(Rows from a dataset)
==============================

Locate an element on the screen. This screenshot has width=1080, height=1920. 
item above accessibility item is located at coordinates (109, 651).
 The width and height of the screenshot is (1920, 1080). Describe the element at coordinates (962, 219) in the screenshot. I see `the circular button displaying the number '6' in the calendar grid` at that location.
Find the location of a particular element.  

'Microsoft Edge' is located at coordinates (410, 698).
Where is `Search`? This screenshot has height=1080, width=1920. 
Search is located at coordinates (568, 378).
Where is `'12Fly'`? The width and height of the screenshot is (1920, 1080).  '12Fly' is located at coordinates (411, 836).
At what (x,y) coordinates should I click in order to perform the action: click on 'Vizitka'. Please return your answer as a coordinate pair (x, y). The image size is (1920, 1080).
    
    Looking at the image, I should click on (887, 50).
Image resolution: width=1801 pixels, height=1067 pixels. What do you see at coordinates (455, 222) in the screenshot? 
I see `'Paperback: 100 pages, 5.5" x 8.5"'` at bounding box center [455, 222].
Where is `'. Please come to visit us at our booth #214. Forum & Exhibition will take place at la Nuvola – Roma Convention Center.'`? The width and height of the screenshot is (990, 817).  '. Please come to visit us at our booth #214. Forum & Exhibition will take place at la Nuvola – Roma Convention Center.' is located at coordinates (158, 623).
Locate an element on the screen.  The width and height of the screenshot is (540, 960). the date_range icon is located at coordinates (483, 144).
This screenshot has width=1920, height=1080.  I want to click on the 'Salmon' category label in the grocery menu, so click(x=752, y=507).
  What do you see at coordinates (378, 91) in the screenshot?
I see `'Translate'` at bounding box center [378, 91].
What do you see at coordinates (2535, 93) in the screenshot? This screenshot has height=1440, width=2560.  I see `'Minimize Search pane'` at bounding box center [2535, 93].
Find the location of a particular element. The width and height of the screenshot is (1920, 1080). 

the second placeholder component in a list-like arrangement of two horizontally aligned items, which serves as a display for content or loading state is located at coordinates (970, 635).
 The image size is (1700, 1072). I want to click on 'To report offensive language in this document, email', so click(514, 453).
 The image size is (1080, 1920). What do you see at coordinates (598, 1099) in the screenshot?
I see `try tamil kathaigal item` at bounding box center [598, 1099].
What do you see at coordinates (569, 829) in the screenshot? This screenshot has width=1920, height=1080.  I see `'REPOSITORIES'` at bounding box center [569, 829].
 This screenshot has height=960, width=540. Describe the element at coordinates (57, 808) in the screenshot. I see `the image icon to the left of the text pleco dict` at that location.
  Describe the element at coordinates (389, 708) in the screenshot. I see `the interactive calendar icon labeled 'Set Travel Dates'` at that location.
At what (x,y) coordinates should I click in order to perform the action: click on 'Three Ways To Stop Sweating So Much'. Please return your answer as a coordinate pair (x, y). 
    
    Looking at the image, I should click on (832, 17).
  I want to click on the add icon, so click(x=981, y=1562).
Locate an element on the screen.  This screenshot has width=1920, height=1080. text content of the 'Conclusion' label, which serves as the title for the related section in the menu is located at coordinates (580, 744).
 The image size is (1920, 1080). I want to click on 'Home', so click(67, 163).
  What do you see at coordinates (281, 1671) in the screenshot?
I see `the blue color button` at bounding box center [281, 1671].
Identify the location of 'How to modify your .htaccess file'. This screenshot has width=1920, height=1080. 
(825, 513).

==============================

GIVEN INSTRUCTION » Duplicate the lines from the start of the rows from a dataset up to and including the line that contains "coordinates (410, 698).".

RESULT »
Locate an element on the screen. This screenshot has width=1080, height=1920. 
item above accessibility item is located at coordinates (109, 651).
 The width and height of the screenshot is (1920, 1080). Describe the element at coordinates (962, 219) in the screenshot. I see `the circular button displaying the number '6' in the calendar grid` at that location.
Find the location of a particular element.  

'Microsoft Edge' is located at coordinates (410, 698).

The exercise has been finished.